Hatibaruah Rakcinpha, Nath Vijay Kumar, Hazarika Deepika
Department of Electronics and Communication Engineering, Tezpur University, Tezpur, India.
Biomed Eng Lett. 2020 Jul 30;10(3):345-357. doi: 10.1007/s13534-020-00163-8. eCollection 2020 Aug.

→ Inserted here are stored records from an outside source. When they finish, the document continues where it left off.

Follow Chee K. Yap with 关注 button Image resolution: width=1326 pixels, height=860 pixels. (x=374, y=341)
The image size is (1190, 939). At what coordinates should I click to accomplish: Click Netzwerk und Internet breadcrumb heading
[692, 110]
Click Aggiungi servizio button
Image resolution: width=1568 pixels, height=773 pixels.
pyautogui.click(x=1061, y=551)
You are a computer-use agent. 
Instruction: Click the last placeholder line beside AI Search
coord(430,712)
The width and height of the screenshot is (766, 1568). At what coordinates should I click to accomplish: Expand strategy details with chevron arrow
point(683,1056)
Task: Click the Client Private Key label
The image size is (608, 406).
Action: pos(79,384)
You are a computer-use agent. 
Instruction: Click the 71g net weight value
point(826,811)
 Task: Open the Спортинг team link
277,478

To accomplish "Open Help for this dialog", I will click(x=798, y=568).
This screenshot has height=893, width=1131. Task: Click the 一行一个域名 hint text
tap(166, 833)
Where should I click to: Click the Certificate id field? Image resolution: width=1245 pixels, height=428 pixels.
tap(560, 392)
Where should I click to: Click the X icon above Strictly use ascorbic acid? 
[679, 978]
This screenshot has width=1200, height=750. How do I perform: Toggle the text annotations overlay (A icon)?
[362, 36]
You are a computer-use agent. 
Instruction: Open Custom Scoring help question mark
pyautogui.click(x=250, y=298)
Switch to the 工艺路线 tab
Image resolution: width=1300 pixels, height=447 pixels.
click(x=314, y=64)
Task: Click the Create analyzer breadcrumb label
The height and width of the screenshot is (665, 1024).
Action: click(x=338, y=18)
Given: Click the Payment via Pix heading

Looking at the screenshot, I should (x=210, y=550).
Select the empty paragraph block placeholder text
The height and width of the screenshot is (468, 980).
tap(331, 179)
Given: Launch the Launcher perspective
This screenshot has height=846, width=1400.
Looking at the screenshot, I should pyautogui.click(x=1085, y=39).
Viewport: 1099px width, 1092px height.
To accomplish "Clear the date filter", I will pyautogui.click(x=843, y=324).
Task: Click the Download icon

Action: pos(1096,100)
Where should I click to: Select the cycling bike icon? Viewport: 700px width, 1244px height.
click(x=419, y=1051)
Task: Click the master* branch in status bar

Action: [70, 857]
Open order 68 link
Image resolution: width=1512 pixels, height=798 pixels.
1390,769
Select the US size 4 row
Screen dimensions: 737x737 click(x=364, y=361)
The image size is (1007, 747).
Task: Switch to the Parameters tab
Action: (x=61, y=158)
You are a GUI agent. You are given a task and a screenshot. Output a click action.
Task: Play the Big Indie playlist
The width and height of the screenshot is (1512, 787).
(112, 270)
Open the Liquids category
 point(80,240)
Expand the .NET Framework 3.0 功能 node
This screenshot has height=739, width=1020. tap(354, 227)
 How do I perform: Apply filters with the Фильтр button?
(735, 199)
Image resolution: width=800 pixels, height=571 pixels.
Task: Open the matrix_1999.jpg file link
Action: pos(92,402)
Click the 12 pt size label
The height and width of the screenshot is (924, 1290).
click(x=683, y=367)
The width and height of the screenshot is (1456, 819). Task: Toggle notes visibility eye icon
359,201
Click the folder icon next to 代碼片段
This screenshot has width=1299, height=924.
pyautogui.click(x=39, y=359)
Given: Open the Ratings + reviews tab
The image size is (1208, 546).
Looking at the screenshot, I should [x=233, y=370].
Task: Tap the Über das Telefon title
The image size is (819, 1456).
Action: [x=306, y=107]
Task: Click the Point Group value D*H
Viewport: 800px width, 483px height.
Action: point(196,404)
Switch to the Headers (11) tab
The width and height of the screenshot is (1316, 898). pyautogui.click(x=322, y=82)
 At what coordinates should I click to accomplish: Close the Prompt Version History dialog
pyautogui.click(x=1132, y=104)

In this letter, a new feature descriptor called three dimensional local oriented zigzag ternary co-occurrence fused pattern ( ) is proposed for computed tomography (CT) image retrieval. Unlike the conventional local pattern based approaches, where the relationship between the reference and its neighbors in a circular shaped neighborhood are captured in a 2-D plane, the proposed descriptor encodes the relationship between the reference and it's neighbors within a local 3D block drawn from multiscale Gaussian filtered images employing a new 3D zigzag sampling structure. The proposed 3D zigzag scan around a reference not only provides an effective texture representation by capturing non-uniform and uniform local texture patterns but the fine to coarse details are also captured via multiscale Gaussian filtered images. In this letter, we have introduced three unique 3D zigzag patterns in four diverse directions. In , we first calculate the 3D local ternary pattern within a local 3D block around a reference using proposed 3D zigzag sampling structure at both radius 1 and 2. Then the co-occurrence of similar ternary edges within the local 3D cube is computed to further enhance the discriminative power of the descriptor. A quantization and fusion based scheme is introduced to reduce the feature dimension of the proposed descriptor. Experiments are conducted on popular NEMA and TCIA-CT image databases and the results demonstrate superior retrieval efficiency of the proposed descriptor over many local pattern based approaches in terms of average retrieval precision and average retrieval recall in CT image retrieval.
在这封信中,我们提出了一种名为三维局部定向之字形三元共现融合模式( )的新特征描述符,用于计算机断层扫描(CT)图像检索。与传统的基于局部模式的方法不同,传统方法在二维平面中捕捉圆形邻域内参考点与其邻居之间的关系,而所提出的描述符采用新的三维之字形采样结构,对从多尺度高斯滤波图像中提取的局部三维块内参考点与其邻居之间的关系进行编码。围绕参考点提出的三维之字形扫描不仅通过捕捉非均匀和均匀的局部纹理模式提供了有效的纹理表示,而且还通过多尺度高斯滤波图像捕捉了从精细到粗糙的细节。在这封信中,我们在四个不同方向上引入了三种独特的三维之字形模式。在 中,我们首先使用所提出的三维之字形采样结构在半径1和2处围绕参考点计算局部三维块内的三维局部三元模式。然后计算局部三维立方体内相似三元边缘的共现,以进一步增强描述符的判别能力。引入了一种基于量化和融合的方案来降低所提出描述符的特征维度。在流行的NEMA和TCIA-CT图像数据库上进行了实验,结果表明,在所提出的描述符在CT图像检索中的平均检索精度和平均检索召回率方面,优于许多基于局部模式的方法。